-- START Supplied material --

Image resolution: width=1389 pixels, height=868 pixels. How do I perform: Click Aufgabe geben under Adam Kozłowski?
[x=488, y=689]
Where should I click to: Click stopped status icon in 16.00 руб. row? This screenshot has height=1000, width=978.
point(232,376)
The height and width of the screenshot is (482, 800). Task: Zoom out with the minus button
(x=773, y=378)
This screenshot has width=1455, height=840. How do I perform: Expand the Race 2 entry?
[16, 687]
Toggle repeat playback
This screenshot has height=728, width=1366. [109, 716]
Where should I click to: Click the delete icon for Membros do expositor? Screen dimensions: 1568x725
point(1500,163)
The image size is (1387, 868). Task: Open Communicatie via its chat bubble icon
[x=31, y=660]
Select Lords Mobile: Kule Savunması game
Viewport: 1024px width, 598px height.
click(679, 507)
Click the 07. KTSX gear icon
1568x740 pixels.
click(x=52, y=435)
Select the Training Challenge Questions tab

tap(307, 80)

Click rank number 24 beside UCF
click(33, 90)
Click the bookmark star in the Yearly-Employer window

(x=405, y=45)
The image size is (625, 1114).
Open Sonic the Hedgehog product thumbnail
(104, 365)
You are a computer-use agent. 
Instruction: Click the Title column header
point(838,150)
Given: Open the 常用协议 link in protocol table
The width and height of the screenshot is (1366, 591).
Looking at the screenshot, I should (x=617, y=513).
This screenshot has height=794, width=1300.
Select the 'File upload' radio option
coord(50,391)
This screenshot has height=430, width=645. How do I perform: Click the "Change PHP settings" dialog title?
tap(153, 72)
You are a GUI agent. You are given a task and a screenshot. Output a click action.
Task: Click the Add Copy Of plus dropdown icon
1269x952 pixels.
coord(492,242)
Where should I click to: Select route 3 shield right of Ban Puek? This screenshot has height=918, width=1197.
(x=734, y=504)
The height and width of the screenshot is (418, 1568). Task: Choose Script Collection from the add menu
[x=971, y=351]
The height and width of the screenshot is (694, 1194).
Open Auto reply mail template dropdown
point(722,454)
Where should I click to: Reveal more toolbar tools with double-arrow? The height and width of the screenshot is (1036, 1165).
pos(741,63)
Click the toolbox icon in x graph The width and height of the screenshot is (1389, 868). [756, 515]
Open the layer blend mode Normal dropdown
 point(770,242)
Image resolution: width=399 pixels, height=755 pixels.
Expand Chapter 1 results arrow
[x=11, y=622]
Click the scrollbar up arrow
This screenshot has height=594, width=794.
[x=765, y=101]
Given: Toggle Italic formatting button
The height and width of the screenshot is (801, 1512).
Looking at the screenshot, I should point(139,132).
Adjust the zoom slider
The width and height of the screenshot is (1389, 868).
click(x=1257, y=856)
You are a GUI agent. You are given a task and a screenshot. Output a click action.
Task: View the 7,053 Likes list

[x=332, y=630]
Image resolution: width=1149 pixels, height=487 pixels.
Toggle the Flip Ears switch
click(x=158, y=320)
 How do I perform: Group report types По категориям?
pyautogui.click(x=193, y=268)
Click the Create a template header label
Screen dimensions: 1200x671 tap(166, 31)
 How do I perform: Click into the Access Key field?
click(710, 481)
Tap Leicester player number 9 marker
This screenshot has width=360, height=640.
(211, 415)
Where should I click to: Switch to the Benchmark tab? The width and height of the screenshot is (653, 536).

-- END Supplied material --

Goal of the exercise -
Rewrite the rows starting with the line with "Click the scrollbar up arrow" and going on through the line with "click(x=1257, y=856)", putting "Bold" in place of "Italic" and leaving everything else unchanged.

Problem solution -
Click the scrollbar up arrow
This screenshot has height=594, width=794.
[x=765, y=101]
Given: Toggle Bold formatting button
The height and width of the screenshot is (801, 1512).
Looking at the screenshot, I should point(139,132).
Adjust the zoom slider
The width and height of the screenshot is (1389, 868).
click(x=1257, y=856)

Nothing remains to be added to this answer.